Photo Credit: Nissan
2017 Nissan Titan XD
For the most part, the typical retail cars and trucks with the best V8 engines do not offer diesel powerplants. Yet that’s just one of the highlights of the 2017 Nissan Titan XD. More specifically, the Titan XD comes standard with a turbocharged 5.0-liter V8 diesel that serves up 310 horsepower and a titanic 555 lb.-ft. of torque. The Titan XD can tow up to 12,310 pounds with this engine doing the heavy lifting. Not to be thought of as all work and no play, Nissan’s more-than-full-size pickup also can be ordered with a seven-inch infotainment touchscreen, a Rockford-Fosgate audio system, and a rear-seat DVD entertainment system.
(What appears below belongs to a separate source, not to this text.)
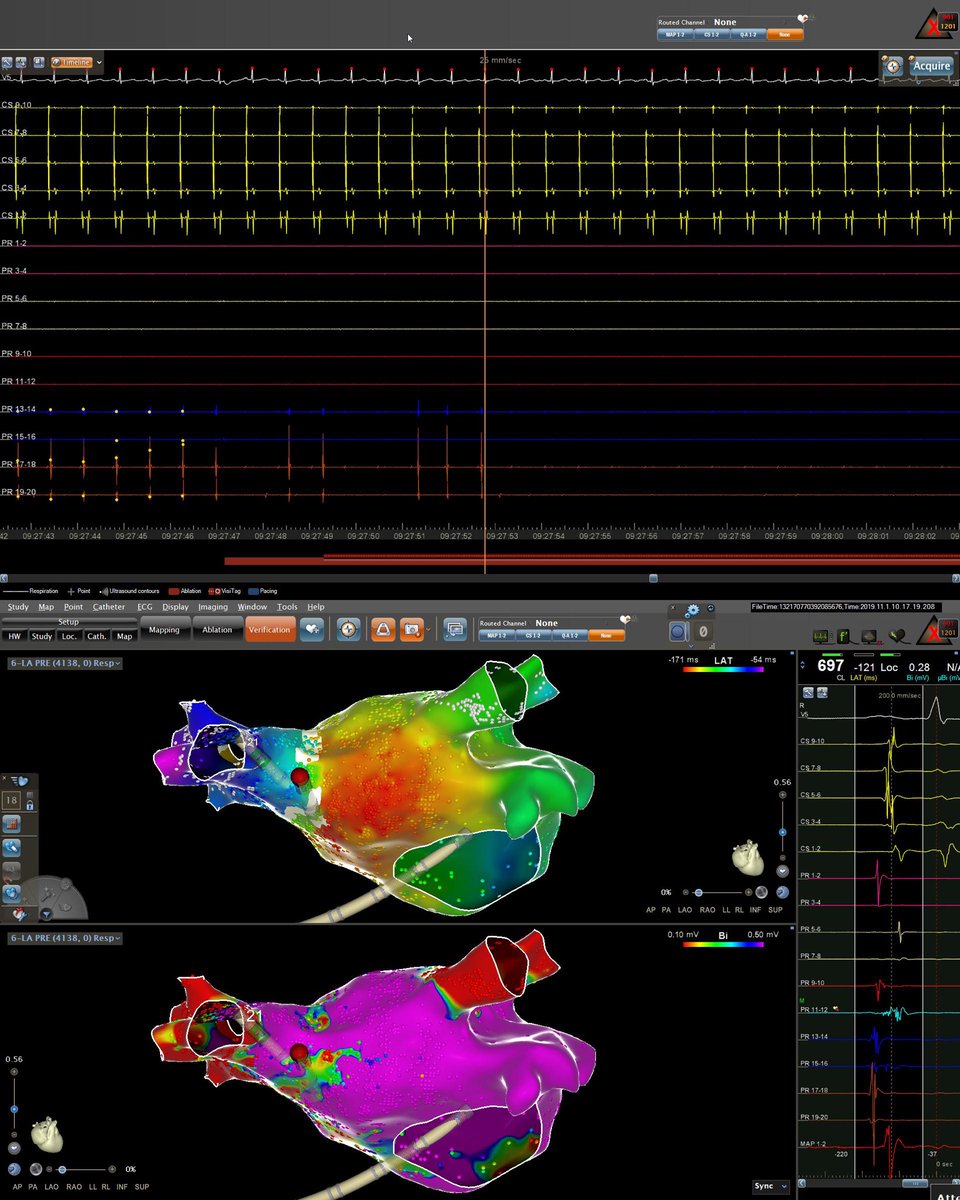960x1200 pixels.
Task: Select the dual-screen display icon
Action: (457, 629)
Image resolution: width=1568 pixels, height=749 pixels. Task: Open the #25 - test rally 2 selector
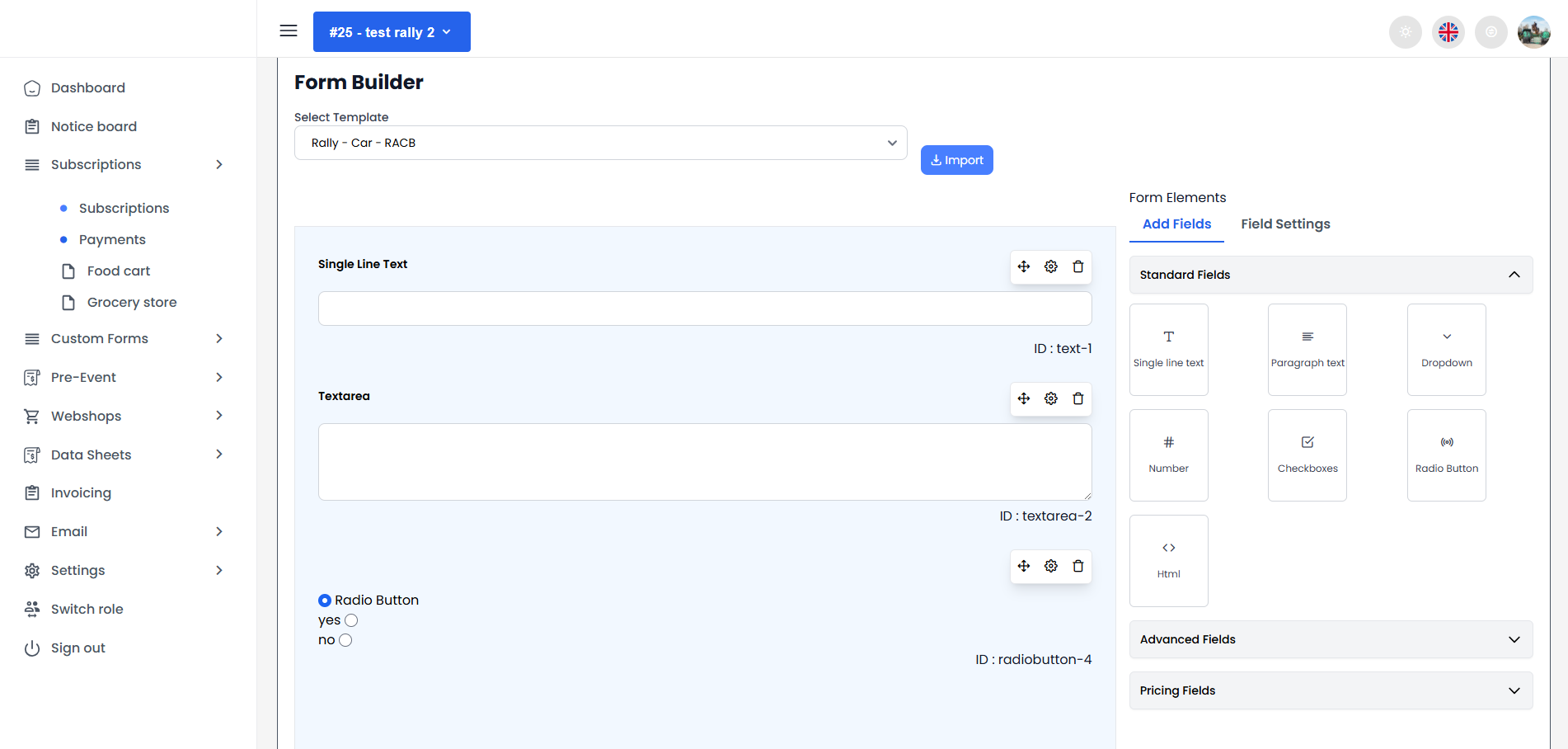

For the safety-minded, a rearview camera, blind-spot monitor, and rear cross-traffic alert are available.
Photo Credit: Ram Trucks
2013 Ram 1500
Shoppers interested in pre-owned pickups can be confident in knowing some of the cars and trucks with the best V8 engines are used vehicles. Take the 2013 RAM 1500, which was offered with an iconic 5.7-liter HEMI V8. Despite being a few years older than the new V8 in the 2018 F-150, the Ram’s 2013 HEMI supplies the same 395 horsepower and a bit more torque, 407 lb.-ft., to be exact. It’s also worth remembering that the 2013 model year was the first time the award-winning Uconnect 8.4 infotainment system was on the Ram’s options list, complete with an 8.4-inch touchscreen and rearview camera. Noteworthy as well in this model year were fresh style updates like LED exterior lighting.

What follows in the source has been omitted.